How can cautious hiring benefit a startup in the long run?

[Opening] Prudent hiring can help avoid layoffs and maintain team morale during uncertain times. [Quote]

"I can say that I'm working on a team for a company that literally has never done an economic-driven layoff. We've never done a RIF in the life of the company."

[Takeaway]
  • Andrew emphasizes cautious hiring to prevent future layoffs.
  • Scale teams judiciously to align with growth and market conditions.

What strategies can help in reaching enterprise customers early?

[Opening] Leveraging investor networks can accelerate access to key enterprise customers. [Quote]

"They would bring out the CIOs or the chief security officers of these huge companies...I was probably in their office doing at least a few EBCs a week every single week from the week that we started."

[Takeaway]
  • Andrew used his VC's network to connect with enterprise prospects.
  • Founders should leverage investor relationships to access potential customers.

How can involving customers early enhance product development?

[Opening] Engaging customers early provides valuable feedback for refining your product. [Quote]

"We really wanted their feedback...some of them got excited enough about what we're working on. They kind of became design partners."

[Takeaway]
  • Andrew involved potential customers to gather insights and refine the product.
  • Early customer input helps align the product with actual market needs.

How important is fundraising in sustaining a startup in a new market?

[Opening] Securing sufficient funding is essential for startups navigating uncertain market timelines. [Quote]

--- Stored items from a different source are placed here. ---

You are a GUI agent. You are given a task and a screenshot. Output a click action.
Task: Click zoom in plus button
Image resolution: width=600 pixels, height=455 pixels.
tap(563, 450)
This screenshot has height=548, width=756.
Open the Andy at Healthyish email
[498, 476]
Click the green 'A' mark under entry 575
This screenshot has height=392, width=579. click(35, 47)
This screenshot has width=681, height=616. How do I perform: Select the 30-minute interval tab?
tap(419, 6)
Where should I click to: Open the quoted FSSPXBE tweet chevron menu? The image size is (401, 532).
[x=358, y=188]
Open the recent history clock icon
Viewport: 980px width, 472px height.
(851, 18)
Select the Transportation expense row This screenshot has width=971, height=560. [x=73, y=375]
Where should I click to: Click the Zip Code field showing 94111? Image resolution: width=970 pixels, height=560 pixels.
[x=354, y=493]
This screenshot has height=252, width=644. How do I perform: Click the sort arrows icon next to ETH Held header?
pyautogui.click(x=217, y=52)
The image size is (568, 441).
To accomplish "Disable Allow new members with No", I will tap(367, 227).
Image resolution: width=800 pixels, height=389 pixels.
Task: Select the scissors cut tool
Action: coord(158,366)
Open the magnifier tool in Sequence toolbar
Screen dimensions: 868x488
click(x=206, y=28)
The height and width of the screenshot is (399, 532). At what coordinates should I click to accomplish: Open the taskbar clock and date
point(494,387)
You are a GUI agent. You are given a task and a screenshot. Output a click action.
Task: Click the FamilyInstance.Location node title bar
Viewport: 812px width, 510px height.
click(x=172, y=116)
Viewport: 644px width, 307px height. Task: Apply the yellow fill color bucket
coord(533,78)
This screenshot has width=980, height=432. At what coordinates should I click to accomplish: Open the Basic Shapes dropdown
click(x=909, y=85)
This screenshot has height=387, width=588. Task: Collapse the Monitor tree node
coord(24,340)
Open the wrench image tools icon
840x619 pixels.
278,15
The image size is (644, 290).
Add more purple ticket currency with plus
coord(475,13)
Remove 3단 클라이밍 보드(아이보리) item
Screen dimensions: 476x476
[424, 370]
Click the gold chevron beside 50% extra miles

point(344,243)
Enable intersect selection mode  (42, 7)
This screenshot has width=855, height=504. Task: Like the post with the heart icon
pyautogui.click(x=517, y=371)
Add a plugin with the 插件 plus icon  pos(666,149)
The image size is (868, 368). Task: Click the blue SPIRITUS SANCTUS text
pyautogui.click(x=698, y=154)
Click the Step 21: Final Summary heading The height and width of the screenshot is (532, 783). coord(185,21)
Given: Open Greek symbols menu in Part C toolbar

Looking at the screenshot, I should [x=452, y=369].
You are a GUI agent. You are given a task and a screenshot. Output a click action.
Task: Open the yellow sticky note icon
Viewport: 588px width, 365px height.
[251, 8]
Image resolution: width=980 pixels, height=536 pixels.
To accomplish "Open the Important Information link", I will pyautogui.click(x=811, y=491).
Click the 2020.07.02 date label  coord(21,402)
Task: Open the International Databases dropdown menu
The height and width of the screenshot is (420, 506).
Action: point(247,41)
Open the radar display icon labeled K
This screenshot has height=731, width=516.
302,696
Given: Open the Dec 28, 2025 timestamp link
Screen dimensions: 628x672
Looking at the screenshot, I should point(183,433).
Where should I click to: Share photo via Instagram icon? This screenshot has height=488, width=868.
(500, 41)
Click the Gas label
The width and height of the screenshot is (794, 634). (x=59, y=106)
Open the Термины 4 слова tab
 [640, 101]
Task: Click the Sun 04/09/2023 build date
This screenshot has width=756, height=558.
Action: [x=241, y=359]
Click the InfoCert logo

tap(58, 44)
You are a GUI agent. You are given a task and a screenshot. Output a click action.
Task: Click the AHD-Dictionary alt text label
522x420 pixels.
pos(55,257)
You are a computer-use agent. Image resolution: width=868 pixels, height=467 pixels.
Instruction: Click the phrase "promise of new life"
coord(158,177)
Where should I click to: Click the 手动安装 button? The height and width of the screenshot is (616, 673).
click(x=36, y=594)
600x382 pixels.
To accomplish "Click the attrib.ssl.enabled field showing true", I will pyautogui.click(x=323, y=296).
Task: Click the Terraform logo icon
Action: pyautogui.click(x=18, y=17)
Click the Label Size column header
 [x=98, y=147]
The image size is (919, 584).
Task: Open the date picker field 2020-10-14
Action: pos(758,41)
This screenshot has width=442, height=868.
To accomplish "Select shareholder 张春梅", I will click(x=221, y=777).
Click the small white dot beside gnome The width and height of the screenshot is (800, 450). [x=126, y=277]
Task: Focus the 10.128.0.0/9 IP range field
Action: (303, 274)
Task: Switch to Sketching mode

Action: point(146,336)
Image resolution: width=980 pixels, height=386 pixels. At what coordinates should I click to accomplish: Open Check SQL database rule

"The one insurance policy that you have when you're right, but you don't know how long it's gonna take is cash."

[Takeaway]
  • Andrew advises that ample cash reserves are crucial when market timing is uncertain.
  • Focus on fundraising to avoid running out of money before achieving product-market fit.

Why is timing critical for startups entering new markets?

[Opening] Timing is crucial when introducing innovations; being too early can lead to failure. [Quote]

"The difference between being very, very, very, very early in something and being too early in something...it's really only one word, and the word is actually not time, it's bankruptcy."

[Takeaway]
  • Andrew stresses that without sufficient resources, being early may result in failure.
  • Founders need to prepare for extended timelines when creating new markets.

What are the challenges of entering a new market?

[Opening] Entering a new market without existing demand poses significant challenges for founders. [Quote]

"There is no doubt about it that we went in not understanding what we were doing...What we didn't understand was how hard it was going to be to get the go to market right in light of not having a market."

[Takeaway]
  • Andrew highlights the difficulty of building a go-to-market strategy without existing market demand.
  • Founders should anticipate a longer time to achieve product-market fit in new markets.

How to raise significant funding early on?

[Opening] Raising significant funding early can provide the runway needed to build complex products and enter new markets. [Quote]

"We raised in the first 6-7 months of the company's life over $40 million. The team hadn't hit 20 people, and we already had 40+ million dollars in fundraising, and basically the month we started generating revenue two years later, we raised a $100 million round."

[Takeaway]
  • Andrew emphasizes the importance of early fundraising to avoid running out of money.
  • Substantial funds allow focus on product development without immediate revenue pressure.